Exercises to complete
a – Copy the discbine thread from the words "Depends on how" through the words "wide is a good machine.", substituting "hitch" for "drawbar".
b – Name every tractor model mentioned in the discbine thread.

Page
++++++++++++++++++++
# Discbine suggestions?



## Ross (May 9, 2002)

Tried an old 1411 NH (been through the wars) but cut very well. Can't really afford it (and it's not worth what they're asking) so what make and model of discbine under 10k could be worth looking at?


----------



## Up North (Nov 29, 2005)

Depends on how much tractor you have to pull it.
Most 12 or 13 foot wide models really should have 100 hp or larger tractor.

The Vermeer 12' side pull with regular drawbar is a good machine.
The Case-IH 8312 center pivot 12' wide is a good machine.
Hesston in the same machine is good- Not sure of model number but 1340? comes to mind.
JD 9' side pull is decent machine as well.


----------



## langoley (Jan 26, 2006)

You might look at tractor house dot com . They list them all over the country at all different prices and brands.


----------



## Ross (May 9, 2002)

The 1411 is 10 foot 8 inches and a JD 6415 85 hp pulled it along without much effort. Neighbor uses a Ford 6600 on his. I am looking at a side pull 10 footer because my other two tractors are a Ford 6600 and a 6710 so hopefully they could power it up too. No real hills around here


----------



## Up North (Nov 29, 2005)

Both the JD and the Vermeer had 9 to 10 foot side pull models that are good reliable machines.
Some of the Case-IH side pull models were built by New Idea. Don't know if they were good quality or not.

You may want to inspect the machines to see if they have conditioning rollers or the flailing hammers. Depends on what type of hay you harvest if the type of conditioning is important to you or not.


----------



## Ross (May 9, 2002)
++++++++++++++++++++
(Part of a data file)
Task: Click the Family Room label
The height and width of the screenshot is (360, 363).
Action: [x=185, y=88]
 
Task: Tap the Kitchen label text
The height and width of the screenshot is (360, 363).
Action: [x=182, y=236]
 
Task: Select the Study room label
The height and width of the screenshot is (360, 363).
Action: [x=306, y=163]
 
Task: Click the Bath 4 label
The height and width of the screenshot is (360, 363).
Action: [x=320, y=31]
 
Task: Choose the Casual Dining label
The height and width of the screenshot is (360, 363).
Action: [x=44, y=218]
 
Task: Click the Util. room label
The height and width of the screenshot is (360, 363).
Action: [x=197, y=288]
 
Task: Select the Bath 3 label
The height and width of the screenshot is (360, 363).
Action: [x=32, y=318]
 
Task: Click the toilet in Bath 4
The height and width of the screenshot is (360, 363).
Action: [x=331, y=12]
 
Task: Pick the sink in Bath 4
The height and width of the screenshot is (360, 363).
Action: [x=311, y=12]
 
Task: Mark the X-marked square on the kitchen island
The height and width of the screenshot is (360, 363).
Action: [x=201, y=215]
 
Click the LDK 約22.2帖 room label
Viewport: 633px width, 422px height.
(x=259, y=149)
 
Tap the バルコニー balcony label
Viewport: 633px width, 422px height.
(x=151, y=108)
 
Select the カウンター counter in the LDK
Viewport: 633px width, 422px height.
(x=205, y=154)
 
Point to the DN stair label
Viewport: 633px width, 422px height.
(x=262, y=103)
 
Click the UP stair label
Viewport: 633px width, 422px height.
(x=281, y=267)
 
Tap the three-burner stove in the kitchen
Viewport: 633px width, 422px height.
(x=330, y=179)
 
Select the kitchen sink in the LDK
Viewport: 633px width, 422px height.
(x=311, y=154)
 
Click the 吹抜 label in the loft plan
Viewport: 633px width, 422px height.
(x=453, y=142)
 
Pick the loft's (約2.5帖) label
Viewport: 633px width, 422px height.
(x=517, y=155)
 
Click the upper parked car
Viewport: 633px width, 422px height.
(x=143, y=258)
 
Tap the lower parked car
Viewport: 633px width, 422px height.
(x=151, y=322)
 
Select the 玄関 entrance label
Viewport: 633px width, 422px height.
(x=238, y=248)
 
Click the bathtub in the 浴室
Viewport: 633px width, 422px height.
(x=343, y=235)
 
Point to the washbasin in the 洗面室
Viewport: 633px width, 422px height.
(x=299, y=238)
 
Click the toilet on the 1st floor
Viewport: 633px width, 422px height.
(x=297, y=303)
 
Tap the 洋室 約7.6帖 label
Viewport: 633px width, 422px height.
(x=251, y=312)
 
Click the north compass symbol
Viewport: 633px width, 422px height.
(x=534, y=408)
++++++++++++++++++++
Results for the exercise
a –
Depends on how much tractor you have to pull it.
Most 12 or 13 foot wide models really should have 100 hp or larger tractor.

The Vermeer 12' side pull with regular hitch is a good machine.
The Case-IH 8312 center pivot 12' wide is a good machine.

b –
- JD 6415
- Ford 6600
- 6710